> _Reading text_:
• • •
Continuing effects of prior discrimination are generally not actionable under Title VII once the 300 day filing period has passed following the underlying discriminatory acts. United Air Lines, Inc. v. Evans, 431 U.S. 553, 558, 97 S.Ct. 1885, 52 L.Ed.2d 571 (1977) held that an otherwise neutral system that merely perpetuates the effects of previous discrimination is not itself actionable under Title VII. In effect Evans precludes any plaintiff from recovering for any lingering effects of discrimination once the Title VII filing period has elapsed after the underlying discriminatory acts (see also Delaware State Coll. v. Ricks, 449 U.S. 250, 258, 101 S.Ct. 498, 66 L.Ed.2d 431 (1980); Lorance v. AT T Techs., Inc., 490 U.S. 900, 908, 109 S.Ct. 2261, 104 L.Ed.2d 961 (1989)).
But Bazemore v. Friday, 478 U.S. 385, 395, 106 S.Ct. 3000, 92 L.Ed.2d 315 (1986) has taught a crucial distinction with respect to discriminatory disparities in pay, establishing that a discriminatory salary is not merely a lingering effect of past discrimination — instead it is itself a continually recurring violation. Bazemore addressed the question whether discriminatory pay rates that had been set before Title VII became applicable to state and local governments were actionable or nonactionable under Title VII as then amended to expand its coverage ( id.). In answering that question in the affirmative, Bazemore articulated what remains the basic rule as to pay discrimination claims ( id.):
Bazemore begins with a brief two-page per curiam opinion ( id. at 386-88, 106 S.Ct. 3000). What then follows is an extended concurring-in-part opinion authored by Justice Brennan and joined by all of the other Justices ( id. at 388-407, 106 S.Ct. 3000). Two other opinions conclude the array: a separate concurrence by Justice White, written for himself and four other Justices ( id. at 407-09, 106 S.Ct. 3000), and a dissenting-in-part opinion by Justice Brennan, written for himself and three other Justices ( id. at 409-20, 106 S.Ct. 3000). Because what is treated in this opinion is drawn entirely from the first-mentioned Brennan opinion, it represents a unanimous decision of the Supreme Court.
• • •
> _Data_:
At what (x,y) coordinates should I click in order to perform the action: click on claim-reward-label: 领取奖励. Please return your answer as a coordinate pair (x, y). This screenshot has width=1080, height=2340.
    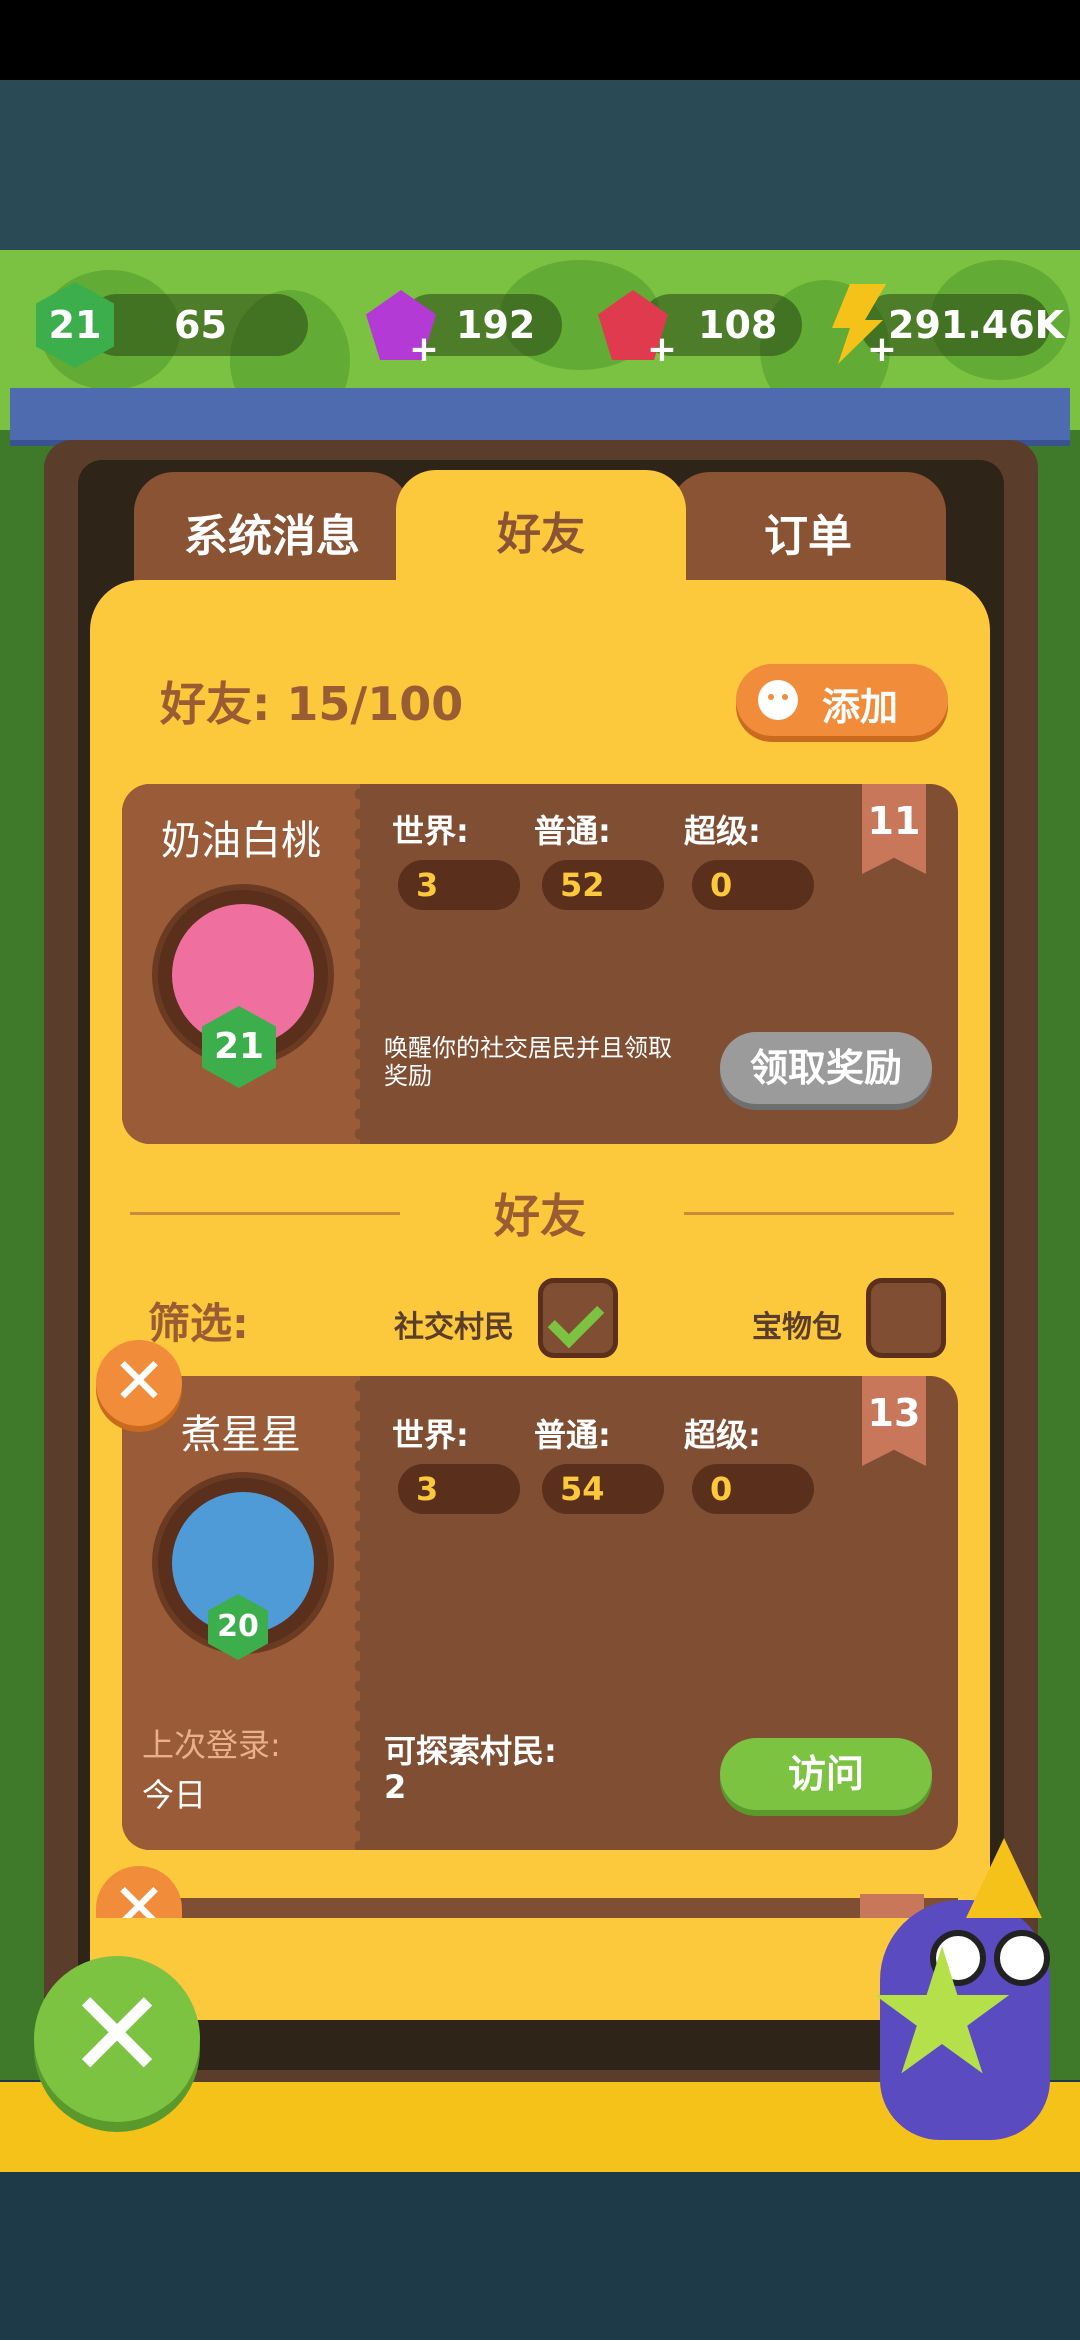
• • •
> _Required work_:
Please answer these from the Title VII passage:
1. How many days long is the Title VII filing period?
2. Which case held that a discriminatory salary is itself a continually recurring violation?
3. Who wrote the separate concurrence in that case, and for how many other Justices?

> _Answer area_:
1. 300 days.
2. Bazemore v. Friday.
3. Justice White, for four other Justices.